Looked at from another point of view, though, finding out that the 1994 motion picture classic was based in truth would be an absolute nightmare. Think of all the characters that you’d have to accept as actual human beings. Think of the terror and the loneliness. Think of how many guys would’ve fallen off of that roof after drinking their first beer in a decade.
So, 30 years after its release, and the better part of a century after the beginning of the story’s setting, is The Shawshank Redemption based on real life?
The realities around The Shawshank Redemption
So, the news is a mixed bag. Basically, The Shawshank Redemption isn’t based on anything real, besides America’s deeply flawed penal system and, through the film’s use of a sewage system as a means of transportation, arguably, Super Mario Bros.
For one thing, Shawshank Prison isn’t a real place. Like the majority of locations in Maine, it’s something that Stephen King made up. He invented it for his novella, Rita Hayworth and Shawshank Redemption, and writer/director Frank Darabont adapted the work into a movie, which was also pretend. In the real world, which is no fairytale world, there was no Andy Dufresne. There was no Red. Brooks, for his part, was not here.

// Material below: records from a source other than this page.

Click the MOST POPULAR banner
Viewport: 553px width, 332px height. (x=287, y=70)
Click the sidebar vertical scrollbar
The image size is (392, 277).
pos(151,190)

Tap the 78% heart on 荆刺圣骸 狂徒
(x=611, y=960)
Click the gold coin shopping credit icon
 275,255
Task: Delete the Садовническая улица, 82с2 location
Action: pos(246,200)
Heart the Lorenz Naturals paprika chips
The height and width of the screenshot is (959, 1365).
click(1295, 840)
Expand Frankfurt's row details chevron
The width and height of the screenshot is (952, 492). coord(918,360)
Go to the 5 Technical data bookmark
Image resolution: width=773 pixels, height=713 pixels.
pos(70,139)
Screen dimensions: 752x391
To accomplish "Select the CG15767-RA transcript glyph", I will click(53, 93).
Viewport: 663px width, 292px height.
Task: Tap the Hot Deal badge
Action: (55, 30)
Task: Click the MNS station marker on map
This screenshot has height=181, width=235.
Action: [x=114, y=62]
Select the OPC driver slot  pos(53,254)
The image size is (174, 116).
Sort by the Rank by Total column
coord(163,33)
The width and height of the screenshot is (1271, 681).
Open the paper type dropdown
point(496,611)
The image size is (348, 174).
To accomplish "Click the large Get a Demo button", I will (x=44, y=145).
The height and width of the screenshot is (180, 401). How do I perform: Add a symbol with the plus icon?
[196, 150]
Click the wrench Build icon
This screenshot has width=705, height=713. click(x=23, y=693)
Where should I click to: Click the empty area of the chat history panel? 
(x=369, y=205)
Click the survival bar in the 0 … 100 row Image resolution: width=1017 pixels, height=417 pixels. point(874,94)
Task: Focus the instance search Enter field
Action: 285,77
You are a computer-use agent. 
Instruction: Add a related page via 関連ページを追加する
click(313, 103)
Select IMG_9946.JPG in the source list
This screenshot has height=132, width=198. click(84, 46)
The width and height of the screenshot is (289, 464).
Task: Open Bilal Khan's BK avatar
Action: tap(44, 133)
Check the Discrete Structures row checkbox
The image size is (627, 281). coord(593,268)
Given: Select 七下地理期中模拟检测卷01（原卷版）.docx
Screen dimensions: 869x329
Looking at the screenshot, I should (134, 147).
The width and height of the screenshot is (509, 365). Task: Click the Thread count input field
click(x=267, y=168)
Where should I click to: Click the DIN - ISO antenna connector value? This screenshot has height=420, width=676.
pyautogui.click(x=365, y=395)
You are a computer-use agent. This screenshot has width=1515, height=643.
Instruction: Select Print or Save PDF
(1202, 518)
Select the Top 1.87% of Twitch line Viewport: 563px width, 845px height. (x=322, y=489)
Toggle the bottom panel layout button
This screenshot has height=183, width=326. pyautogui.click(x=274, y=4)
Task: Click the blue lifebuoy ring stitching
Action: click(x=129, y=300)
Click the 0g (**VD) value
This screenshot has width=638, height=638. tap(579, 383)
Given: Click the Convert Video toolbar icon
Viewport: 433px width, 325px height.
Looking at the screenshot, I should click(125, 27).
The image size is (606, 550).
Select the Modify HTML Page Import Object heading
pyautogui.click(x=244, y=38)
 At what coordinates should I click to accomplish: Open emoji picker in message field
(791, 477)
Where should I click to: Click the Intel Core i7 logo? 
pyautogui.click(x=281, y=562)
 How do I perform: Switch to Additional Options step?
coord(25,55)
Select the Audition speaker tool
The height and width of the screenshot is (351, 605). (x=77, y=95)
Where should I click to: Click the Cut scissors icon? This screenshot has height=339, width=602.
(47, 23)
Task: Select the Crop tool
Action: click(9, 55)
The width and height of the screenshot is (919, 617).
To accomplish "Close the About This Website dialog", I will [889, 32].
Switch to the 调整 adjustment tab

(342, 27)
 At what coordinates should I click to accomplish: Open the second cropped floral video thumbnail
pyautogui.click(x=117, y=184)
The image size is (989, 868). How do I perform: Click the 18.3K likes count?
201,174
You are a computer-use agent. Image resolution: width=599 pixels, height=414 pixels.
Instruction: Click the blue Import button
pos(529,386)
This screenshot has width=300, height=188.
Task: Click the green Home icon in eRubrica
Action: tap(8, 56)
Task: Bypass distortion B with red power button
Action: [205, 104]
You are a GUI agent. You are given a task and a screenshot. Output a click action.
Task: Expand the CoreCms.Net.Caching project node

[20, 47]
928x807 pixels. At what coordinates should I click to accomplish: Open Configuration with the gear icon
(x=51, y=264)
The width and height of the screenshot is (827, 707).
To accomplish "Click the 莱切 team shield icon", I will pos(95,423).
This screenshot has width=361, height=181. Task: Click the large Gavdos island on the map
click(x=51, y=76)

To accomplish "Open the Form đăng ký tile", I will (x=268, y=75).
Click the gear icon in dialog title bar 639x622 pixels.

On the upside, if The Shawshank Redemption was based on a true story, it would mean that Red and Andy implicated themselves by selling the tale of that time when they either broke out of prison, or illegally crossed international borders whileon parole, respectively. Looking at things from a glass-is-half-full perspective, it’s nice to know that Tim Robbins never went through any of the things that happened at Shawshank. The worst thing he ever experienced, to the best of our knowledge, is still Green Lantern. Maybe Howard the Duck.
Even so, the greatest stories transcend truth. Regardless of whether or not the events of the film actually happened, The Shawshank Redemption made generations of filmgoers believe in a world – maybe a better world – where a man can crawl through a mile of any manner of thing, and come out the other side clean, instead of just smelling like a sweaty toilet dude.